There are new medications for addiction treatment available and many
more in development. Further, a very high percentage of people
receiving drug treatment have mental health and physical health
disorders as well. So the reunion of addiction treatment and medical
care is long overdue.
If treatment followed by continual abstinence is the criteria,
addiction treatment is not usually "successful." Most people who have
participated in treatment return to using. The same experience is
prevalent in the treatment of other chronic disorders, such as
diabetes. Few would condemn a person fighting diabetes for failing to
continue to faithfully follow a strict daily diet or weight-loss
program. Yet we blame people who are addicted if they do not
immediately overcome their addiction.
By definition, a chronic disorder implies that short-term treatment
should not be expected to produce immediate and lasting positive
outcomes. Standard addiction treatment follows an admit, treat and
discharge model.
We must implement a system that supports ongoing recovery and allows
rapid assistance if a person does return to using drugs or alcohol.
This method is being developed in several places, including Arizona
and Connecticut.
Recovery should be the focus, not treatment. Some people require
treatment to achieve recovery while others do not. Last year, the
Substance Abuse and Mental Health Services Administration held a
meeting that solely focused on addiction recovery. I was honored to
be invited to attend along with many people featured in the Journal
Star series.
A common theme emerged: "There are many pathways to recovery and all
should be valued." Whether a person chooses formal treatment, a
12-step program, faith-based support, secular support or simply
experiences a personal decision for change, the importance is not the
means, but the results. There is no one way that works for all.

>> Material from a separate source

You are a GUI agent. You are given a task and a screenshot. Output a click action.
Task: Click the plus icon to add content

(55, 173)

That said, when people choose treatment, we have an obligation to
give them the best we have to offer. Unfortunately, that is usually
not the case. Studies have shown the techniques with the greatest
scientific evidence are the least used. A recent RAND study on the
quality of health care in America showed only a 10.5 percent chance
of receiving alcoholism treatment based on scientific recommendations.
So what can be done?
Funding entities must start paying for performance. It is really that
simple. In the existing payment system, there is often a perverse
incentive. For example, if my organization repeatedly detoxifies an
individual, we get paid for each day. Thus, recidivism is rewarded.
What if we were paid more if detoxification was followed by
participation in treatment? What if we were paid more if we retained
people in treatment rather than simply filling a vacant bed or
outpatient slot with a new person? And what if we were paid less for
failure to achieve these objectives? Would change occur? You bet, and fast.
Some funders have started to experiment with such changes on the East
Coast. Providers will change if their funding is at risk. Change can
be accomplished with existing dollars by realigning the payment system.
The Robert Wood Johnson Foundation is spearheading another initiative
called the Network for the Improvement of Addiction Treatment. This
collaboration of 50 providers, including five states, seeks to
improve access to and retention in treatment. After only three years
the results have been dramatic. Participants have found ways to
dramatically reduce the time between a call for help and admission to
treatment. They have significantly increased continuation in
treatment by teaching providers to use proven techniques of process
improvement.
The most important element is very simple: Listen to your customer
and design your systems to meet his or her wants and needs.
Indeed, those offering addiction treatment can do better.